§ Dataset entries
----

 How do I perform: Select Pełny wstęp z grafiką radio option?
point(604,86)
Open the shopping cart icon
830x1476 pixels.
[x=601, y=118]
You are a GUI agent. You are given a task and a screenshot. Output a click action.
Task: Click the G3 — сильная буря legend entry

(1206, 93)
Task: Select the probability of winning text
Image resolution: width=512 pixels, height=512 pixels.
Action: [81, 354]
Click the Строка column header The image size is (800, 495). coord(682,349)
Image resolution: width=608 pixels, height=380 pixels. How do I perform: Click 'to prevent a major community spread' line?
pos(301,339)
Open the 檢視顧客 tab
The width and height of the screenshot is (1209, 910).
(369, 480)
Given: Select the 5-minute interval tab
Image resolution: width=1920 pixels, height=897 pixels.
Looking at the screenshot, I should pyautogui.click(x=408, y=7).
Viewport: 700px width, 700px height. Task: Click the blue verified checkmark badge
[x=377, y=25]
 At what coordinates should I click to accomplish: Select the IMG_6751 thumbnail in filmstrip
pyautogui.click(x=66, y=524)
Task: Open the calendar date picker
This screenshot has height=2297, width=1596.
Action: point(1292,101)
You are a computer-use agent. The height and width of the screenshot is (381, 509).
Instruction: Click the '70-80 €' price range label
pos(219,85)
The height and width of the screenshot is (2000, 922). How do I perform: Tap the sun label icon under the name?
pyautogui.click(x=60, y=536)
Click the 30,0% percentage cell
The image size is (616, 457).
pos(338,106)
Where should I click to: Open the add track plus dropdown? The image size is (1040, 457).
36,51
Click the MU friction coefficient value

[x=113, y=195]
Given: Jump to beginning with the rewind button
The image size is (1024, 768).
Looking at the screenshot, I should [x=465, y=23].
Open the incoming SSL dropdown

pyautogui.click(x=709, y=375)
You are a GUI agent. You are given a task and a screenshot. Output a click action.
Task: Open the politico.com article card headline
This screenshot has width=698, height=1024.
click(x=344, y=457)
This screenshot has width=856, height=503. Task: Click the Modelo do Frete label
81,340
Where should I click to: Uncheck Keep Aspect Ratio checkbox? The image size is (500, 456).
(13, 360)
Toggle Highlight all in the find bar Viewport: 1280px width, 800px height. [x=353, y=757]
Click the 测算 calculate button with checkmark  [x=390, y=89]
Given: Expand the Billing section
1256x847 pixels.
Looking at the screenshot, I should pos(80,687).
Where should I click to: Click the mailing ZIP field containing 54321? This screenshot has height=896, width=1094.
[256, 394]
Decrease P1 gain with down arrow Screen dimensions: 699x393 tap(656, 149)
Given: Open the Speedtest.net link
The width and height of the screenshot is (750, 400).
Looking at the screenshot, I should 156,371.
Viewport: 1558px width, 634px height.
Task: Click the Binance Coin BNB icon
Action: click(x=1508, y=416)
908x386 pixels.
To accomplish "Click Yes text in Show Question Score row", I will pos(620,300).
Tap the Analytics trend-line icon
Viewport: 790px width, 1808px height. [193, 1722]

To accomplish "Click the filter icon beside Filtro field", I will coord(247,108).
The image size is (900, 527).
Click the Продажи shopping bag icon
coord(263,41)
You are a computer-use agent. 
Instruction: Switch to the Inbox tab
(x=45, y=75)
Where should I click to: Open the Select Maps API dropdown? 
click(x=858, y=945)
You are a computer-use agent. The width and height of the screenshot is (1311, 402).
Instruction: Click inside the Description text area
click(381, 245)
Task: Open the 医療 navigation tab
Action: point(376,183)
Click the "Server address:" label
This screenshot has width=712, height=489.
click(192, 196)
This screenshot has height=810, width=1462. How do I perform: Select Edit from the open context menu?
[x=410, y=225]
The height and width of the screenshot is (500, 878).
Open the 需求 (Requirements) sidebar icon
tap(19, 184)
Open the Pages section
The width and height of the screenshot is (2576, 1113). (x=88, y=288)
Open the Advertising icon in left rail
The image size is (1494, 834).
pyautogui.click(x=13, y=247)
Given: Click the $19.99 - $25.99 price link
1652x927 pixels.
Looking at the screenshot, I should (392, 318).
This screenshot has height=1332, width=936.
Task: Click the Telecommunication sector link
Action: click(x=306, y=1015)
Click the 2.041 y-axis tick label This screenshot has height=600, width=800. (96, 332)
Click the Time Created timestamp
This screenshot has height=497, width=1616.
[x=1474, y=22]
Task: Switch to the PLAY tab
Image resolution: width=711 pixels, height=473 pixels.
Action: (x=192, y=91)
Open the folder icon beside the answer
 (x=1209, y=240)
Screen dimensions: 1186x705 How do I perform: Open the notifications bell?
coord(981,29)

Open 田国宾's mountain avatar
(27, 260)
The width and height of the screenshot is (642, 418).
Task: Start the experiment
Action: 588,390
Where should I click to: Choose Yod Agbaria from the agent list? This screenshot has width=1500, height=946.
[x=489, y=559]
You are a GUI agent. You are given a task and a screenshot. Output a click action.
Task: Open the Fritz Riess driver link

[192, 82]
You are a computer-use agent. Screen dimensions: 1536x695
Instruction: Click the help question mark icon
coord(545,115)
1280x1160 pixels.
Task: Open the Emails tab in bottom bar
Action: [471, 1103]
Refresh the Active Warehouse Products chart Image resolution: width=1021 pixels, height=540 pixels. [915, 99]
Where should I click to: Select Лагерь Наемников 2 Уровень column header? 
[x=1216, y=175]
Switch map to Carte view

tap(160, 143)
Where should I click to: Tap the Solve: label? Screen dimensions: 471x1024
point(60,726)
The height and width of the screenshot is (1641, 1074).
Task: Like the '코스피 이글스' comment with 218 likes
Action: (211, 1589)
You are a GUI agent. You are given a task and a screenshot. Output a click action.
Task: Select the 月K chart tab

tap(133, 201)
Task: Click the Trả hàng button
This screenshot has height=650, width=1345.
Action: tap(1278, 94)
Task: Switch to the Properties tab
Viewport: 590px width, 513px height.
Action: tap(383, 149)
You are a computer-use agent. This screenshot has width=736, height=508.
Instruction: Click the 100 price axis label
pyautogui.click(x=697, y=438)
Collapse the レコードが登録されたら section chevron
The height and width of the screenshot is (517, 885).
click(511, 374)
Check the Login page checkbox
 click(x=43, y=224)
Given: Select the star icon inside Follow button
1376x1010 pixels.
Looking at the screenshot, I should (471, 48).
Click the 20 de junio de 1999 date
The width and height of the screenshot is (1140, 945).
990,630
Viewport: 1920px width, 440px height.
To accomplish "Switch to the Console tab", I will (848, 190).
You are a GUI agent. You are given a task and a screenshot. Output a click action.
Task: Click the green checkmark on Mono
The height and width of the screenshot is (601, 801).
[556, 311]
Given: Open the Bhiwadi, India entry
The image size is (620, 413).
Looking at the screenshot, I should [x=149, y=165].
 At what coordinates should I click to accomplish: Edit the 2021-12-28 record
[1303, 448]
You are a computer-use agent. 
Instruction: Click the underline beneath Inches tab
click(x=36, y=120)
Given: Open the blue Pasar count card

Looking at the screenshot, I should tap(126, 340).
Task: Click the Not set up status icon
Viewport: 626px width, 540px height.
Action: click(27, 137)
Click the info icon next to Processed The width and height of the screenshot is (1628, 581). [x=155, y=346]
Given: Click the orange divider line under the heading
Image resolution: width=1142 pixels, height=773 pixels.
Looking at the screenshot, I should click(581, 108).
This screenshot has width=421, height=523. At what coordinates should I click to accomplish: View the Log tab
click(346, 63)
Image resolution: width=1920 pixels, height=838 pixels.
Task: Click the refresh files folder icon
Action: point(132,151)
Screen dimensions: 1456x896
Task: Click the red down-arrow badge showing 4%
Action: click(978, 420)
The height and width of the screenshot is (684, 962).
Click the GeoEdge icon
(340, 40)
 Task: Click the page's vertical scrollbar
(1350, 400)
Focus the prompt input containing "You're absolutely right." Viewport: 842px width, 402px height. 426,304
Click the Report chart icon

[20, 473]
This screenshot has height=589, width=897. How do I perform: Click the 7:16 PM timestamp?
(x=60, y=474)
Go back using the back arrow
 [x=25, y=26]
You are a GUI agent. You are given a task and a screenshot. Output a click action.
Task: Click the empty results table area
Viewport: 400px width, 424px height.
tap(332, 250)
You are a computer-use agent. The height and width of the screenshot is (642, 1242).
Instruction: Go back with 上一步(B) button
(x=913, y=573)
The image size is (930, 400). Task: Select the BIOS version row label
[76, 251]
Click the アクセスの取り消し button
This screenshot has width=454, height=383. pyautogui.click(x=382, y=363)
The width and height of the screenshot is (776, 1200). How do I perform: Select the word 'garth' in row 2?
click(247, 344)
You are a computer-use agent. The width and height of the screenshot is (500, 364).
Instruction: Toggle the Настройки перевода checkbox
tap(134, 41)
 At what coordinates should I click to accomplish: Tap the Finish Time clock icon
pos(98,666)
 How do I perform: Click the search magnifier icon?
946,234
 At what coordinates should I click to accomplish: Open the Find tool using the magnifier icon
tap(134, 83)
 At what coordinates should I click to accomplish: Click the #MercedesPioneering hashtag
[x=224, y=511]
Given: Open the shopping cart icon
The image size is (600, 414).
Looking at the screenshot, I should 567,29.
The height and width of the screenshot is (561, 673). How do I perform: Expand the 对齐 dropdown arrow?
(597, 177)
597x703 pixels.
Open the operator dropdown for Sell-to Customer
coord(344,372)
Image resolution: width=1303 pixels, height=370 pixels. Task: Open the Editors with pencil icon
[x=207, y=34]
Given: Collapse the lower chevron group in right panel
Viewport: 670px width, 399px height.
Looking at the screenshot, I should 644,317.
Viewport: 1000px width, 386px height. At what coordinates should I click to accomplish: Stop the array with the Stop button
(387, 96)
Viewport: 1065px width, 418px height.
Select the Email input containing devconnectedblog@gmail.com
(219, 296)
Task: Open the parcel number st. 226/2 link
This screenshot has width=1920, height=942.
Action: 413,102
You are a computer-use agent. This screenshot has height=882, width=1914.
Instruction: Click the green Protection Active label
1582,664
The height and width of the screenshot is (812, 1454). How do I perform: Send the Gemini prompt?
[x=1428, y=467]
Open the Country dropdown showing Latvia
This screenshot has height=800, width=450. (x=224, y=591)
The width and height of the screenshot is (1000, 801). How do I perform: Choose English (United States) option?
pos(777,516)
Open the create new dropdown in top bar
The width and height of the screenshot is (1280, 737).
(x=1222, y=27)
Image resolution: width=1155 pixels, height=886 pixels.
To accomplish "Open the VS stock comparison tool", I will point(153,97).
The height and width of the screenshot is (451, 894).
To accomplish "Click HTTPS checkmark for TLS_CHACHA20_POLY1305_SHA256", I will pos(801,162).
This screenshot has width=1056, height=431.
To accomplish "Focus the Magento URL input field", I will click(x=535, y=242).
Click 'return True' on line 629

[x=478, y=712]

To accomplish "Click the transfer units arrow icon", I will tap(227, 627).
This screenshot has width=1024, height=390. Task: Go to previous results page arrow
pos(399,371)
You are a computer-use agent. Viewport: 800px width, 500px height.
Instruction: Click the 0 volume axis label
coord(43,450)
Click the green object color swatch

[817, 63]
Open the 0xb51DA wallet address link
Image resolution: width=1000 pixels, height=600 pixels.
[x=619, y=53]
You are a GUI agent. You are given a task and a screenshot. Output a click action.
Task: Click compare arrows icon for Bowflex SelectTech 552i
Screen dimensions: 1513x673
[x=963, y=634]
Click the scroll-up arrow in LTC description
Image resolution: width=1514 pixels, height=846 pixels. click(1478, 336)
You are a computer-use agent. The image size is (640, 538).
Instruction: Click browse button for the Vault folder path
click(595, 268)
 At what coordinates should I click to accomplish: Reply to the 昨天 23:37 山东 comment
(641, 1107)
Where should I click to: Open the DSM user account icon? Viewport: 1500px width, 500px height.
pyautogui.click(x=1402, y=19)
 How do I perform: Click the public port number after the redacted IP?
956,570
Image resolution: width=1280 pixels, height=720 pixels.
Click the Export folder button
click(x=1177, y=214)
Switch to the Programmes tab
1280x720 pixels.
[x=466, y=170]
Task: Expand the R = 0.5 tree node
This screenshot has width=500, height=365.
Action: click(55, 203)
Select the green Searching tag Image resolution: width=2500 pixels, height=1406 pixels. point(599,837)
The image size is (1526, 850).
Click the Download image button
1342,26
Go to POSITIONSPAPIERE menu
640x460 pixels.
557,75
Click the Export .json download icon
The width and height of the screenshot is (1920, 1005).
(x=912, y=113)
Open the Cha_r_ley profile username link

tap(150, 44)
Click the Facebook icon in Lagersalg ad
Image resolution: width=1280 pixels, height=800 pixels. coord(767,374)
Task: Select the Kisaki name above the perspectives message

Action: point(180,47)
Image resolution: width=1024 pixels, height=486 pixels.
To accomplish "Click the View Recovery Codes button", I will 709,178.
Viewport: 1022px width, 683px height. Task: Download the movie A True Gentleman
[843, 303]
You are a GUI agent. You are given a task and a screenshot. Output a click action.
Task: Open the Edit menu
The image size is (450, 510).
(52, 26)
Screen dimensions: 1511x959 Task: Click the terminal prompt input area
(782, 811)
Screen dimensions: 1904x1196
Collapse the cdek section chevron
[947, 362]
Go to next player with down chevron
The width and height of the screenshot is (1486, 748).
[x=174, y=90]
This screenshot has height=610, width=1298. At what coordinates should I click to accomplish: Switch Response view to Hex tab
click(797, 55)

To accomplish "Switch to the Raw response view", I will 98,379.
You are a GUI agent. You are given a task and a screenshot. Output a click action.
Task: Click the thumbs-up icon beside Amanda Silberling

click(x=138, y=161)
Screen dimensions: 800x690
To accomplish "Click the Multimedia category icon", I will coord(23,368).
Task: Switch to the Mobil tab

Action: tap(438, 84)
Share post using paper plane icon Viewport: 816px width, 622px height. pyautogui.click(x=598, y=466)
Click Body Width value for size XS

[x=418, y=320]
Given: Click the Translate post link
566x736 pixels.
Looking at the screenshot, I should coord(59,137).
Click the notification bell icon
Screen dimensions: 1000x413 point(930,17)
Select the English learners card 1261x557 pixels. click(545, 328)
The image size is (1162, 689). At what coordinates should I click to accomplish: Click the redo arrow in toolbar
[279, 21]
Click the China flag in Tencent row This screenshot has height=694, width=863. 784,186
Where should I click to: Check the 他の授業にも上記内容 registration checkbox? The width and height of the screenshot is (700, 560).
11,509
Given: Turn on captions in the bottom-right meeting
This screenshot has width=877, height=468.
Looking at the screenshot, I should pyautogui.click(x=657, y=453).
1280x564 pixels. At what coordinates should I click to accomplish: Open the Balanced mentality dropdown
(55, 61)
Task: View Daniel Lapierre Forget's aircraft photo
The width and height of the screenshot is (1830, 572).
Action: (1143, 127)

----

§ TASK TO COMPLETE
The required output is every line of the entries, starting at the one that contains "Click the China" and ending at the last, copied exactly.

§ YOUR SOLUTION
Click the China flag in Tencent row This screenshot has height=694, width=863. 784,186
Where should I click to: Check the 他の授業にも上記内容 registration checkbox? The width and height of the screenshot is (700, 560).
11,509
Given: Turn on captions in the bottom-right meeting
This screenshot has width=877, height=468.
Looking at the screenshot, I should pyautogui.click(x=657, y=453).
1280x564 pixels. At what coordinates should I click to accomplish: Open the Balanced mentality dropdown
(55, 61)
Task: View Daniel Lapierre Forget's aircraft photo
The width and height of the screenshot is (1830, 572).
Action: (1143, 127)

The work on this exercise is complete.